Information by Employer Task


ERI Fact Sheet

Taxability and Rollover Options
for Your $500 Monthly
Retirement Incentive Payment

Public Employees' Retirement System (PERS) and
Teachers' Pension and Annuity Fund (TPAF)


Under the Early Retirement Incentive Program, Category 3 retirees will receive an incentive payment of $500 per month for 24 months in addition to their regular monthly retirement allowance. The $500 per month incentive is paid separately from the regular retirement allowance and is also subject to different treatment under federal tax law.

The $500 per month incentive payment is considered an eligible rollover distribution. As such, you can elect to have this benefit:

- Directly rolled over to a traditional individual retirement account (IRA) or another eligible employer plan; or

- Have the benefit paid to you after federal tax is withheld.

This publication outlines some important points you should consider when choosing between rolling over or receiving payment of your $500 monthly incentive.


You can choose a direct rollover of your $500 retirement incentive payment. In a direct rollover, your distribution is paid directly from the retirement system to an IRA or another qualified employer plan that accepts rollovers. If you choose a direct rollover, you are not taxed on a payment until you later take it out of the IRA or the other eligible employer plan. You are free to change your election for any later payment in the series by filing a new Rollover Election Form which is available from the Division of Pensions and Benefits.

Direct Rollover to a Traditional IRA

You can open a Traditional IRA to receive the direct rollover. If you choose to have payment made directly to an IRA, contact the IRA sponsor (usually a financial institution) to find out how to have your payment made in a direct rollover at that institution. If you are unsure how to invest your money, you can temporarily establish an IRA to receive payment.
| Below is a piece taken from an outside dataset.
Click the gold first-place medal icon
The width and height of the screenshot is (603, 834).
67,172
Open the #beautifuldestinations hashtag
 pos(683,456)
In choosing an IRA, you may wish to consider whether the IRA you choose will allow you to move all or a part of your payment to another IRA at a later date without penalties or limitation. See IRS Publication 590, Individual Retirement Arrangements, for more information on Traditional IRAs including limits on how often you can roll over between IRA accounts.

Direct Rollover to Another Employer's Plan

If you are employed by a new employer that has an eligible employer plan and you want a direct rollover to that plan, ask the administrator of that plan whether it will accept your rollover. If your new employer's plan does not accept rollovers, you can choose a direct rollover to an IRA.
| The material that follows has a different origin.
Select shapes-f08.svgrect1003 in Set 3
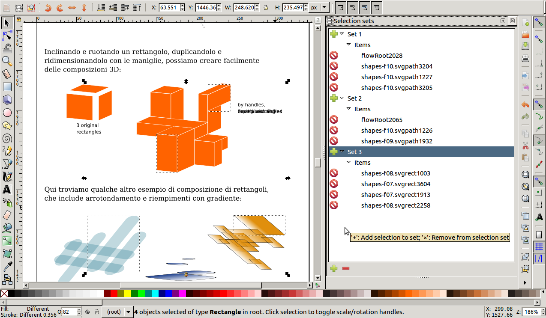The image size is (546, 318). 396,173
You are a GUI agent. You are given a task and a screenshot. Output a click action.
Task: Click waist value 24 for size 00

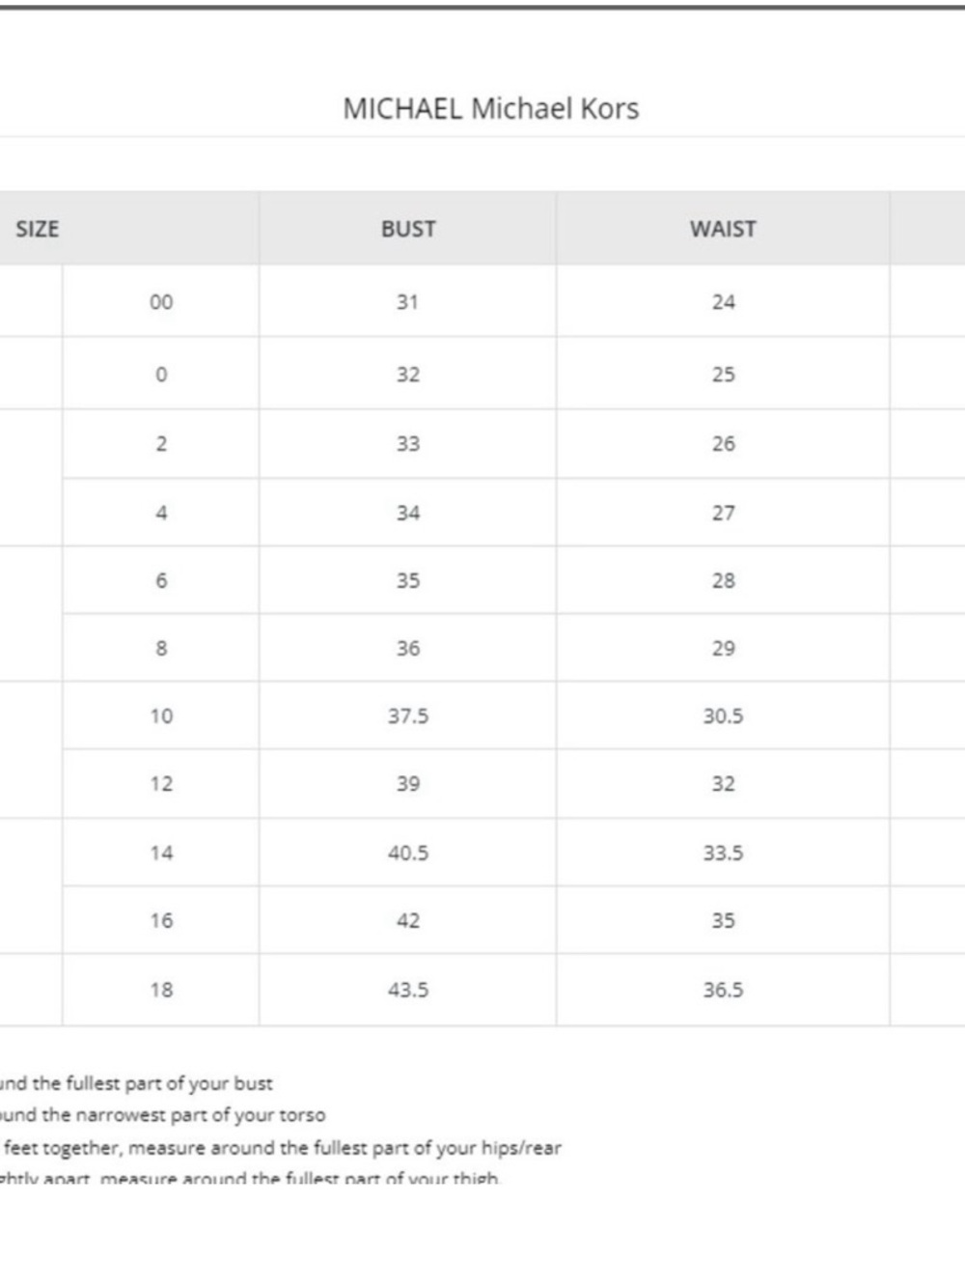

A qualified employer plan is not legally required to accept a rollover. Before you decide to roll over your payment to another employer plan, you should find out whether the plan accepts rollovers and, if so, the types of distributions it accepts as rollovers. If an employer plan accepts your rollover, the plan may restrict subsequent distributions of the rollover amount or may require your spouse's consent for subsequent distribution. A subsequent distribution from the plan that accepts your rollover may also be subject to a different tax treatment than distributions from this plan. Check with the administrator of the plan that is to receive your rollover prior to making the rollover.


If you have the payment made to you, the entire $500 payment is subject to 20 percent ($100) income tax withholding. This is sent to the IRS. The distribution is taxed in the year you receive it unless, within 60 days, you roll it over to an IRA or another eligible employer plan that accepts rollovers.


You have a 60 day rollover option. If your monthly payment is paid to you, you can still decide to roll it over to an IRA or another eligible employer plan that accepts rollovers. If you decide to roll over, you must make the rollover within 60 days of the date you receive the payment. The rollover will not be taxed until you take it out of the IRA or the employer plan.

You can roll over up to 100 percent of the eligible rollover distribution, including an amount equal to the 20 percent ($100) that was withheld. If you choose to roll over 100 percent, you must find other money within the 60-day period to contribute to the IRA or the eligible employer plan to replace the 20 percent that was withheld. If you roll over the $400 you received, however, you will be taxed on the 20 percent ($100) that was withheld.

For example: Your eligible rollover distribution is $500 and you choose to have it paid to you. You will receive $400 and $100 will be sent to the IRS as income tax withholding. Within 60 days after receiving the $400, you decide to roll over the entire $500 to an IRA or eligible employer plan. To do this, you roll over the $400 you received from the retirement system and you add $100 from other sources (your savings, a loan, etc.). In this case, the entire $500 is not taxed until you take it out of the IRA or employer plan. When you file your income tax return, you report the $100 of tax withheld and may be eligible for a refund.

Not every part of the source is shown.